◆ **Data**:

____________________

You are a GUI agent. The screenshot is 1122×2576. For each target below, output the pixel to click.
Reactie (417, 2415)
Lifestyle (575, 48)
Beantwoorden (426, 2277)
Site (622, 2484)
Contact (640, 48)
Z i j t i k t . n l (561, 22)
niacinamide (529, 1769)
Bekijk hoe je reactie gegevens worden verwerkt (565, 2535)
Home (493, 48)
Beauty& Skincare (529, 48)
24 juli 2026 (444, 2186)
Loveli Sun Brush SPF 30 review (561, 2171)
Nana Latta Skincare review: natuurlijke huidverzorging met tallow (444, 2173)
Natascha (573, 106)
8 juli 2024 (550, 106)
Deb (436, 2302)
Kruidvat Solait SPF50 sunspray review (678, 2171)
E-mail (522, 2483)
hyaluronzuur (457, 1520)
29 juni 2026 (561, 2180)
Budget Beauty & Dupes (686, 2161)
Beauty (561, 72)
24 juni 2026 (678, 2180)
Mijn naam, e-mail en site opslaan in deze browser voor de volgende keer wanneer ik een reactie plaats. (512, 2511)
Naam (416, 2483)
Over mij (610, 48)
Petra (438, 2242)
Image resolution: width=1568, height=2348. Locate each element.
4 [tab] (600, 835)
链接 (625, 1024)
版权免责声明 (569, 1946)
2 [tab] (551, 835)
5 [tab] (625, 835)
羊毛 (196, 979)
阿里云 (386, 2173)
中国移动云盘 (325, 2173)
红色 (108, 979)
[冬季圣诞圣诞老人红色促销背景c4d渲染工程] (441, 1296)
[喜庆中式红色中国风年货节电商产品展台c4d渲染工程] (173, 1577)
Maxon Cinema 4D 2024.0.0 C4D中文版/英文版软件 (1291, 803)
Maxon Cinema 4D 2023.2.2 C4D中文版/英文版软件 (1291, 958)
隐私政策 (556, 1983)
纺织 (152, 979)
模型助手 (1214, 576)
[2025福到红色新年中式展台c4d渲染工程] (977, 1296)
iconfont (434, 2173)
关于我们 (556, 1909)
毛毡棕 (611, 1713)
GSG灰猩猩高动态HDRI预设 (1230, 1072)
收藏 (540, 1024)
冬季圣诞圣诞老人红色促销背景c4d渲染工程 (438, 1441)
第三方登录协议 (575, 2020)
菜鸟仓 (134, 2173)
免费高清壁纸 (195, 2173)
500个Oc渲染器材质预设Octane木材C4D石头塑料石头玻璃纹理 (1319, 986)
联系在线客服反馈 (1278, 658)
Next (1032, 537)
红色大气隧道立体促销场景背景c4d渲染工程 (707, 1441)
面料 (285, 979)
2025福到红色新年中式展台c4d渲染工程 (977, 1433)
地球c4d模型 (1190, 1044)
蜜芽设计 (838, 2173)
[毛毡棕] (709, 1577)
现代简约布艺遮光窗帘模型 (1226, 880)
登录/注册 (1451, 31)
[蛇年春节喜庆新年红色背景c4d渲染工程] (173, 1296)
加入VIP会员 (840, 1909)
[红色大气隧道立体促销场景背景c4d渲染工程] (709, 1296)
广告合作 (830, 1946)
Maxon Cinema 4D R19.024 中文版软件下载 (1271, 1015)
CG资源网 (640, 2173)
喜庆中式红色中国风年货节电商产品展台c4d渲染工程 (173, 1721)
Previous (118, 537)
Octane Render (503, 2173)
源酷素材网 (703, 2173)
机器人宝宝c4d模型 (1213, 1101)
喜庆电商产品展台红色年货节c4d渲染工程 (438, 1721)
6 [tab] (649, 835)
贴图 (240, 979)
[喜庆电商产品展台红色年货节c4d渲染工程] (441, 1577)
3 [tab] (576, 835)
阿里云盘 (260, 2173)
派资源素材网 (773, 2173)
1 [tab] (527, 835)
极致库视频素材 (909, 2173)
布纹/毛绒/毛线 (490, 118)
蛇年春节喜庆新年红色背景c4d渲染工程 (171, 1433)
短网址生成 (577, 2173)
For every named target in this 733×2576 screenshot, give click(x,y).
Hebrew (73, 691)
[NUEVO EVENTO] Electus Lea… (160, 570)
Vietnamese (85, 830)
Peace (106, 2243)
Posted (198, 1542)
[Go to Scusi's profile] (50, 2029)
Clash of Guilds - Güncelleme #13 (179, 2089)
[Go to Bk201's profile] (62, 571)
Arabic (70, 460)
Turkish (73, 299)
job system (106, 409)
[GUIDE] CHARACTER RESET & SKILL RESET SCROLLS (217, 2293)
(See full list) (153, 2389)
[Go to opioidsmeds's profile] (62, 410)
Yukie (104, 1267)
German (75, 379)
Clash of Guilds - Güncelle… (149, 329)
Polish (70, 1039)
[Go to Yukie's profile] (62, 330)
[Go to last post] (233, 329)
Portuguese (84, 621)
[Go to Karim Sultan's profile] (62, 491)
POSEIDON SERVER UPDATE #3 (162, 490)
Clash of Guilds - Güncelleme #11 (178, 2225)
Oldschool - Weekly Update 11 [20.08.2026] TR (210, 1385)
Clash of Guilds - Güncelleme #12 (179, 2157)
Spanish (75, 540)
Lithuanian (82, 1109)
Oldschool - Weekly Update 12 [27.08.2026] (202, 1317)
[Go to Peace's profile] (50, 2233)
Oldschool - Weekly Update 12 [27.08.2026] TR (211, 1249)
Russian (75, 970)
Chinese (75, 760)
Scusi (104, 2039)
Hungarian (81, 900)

____________________

◆ **Exercise objective**: Read through the entries above and copy each line that has the string "Weekly" in it.

◆ **Response box**:
Oldschool - Weekly Update 11 [20.08.2026] TR (210, 1385)
Oldschool - Weekly Update 12 [27.08.2026] (202, 1317)
Oldschool - Weekly Update 12 [27.08.2026] TR (211, 1249)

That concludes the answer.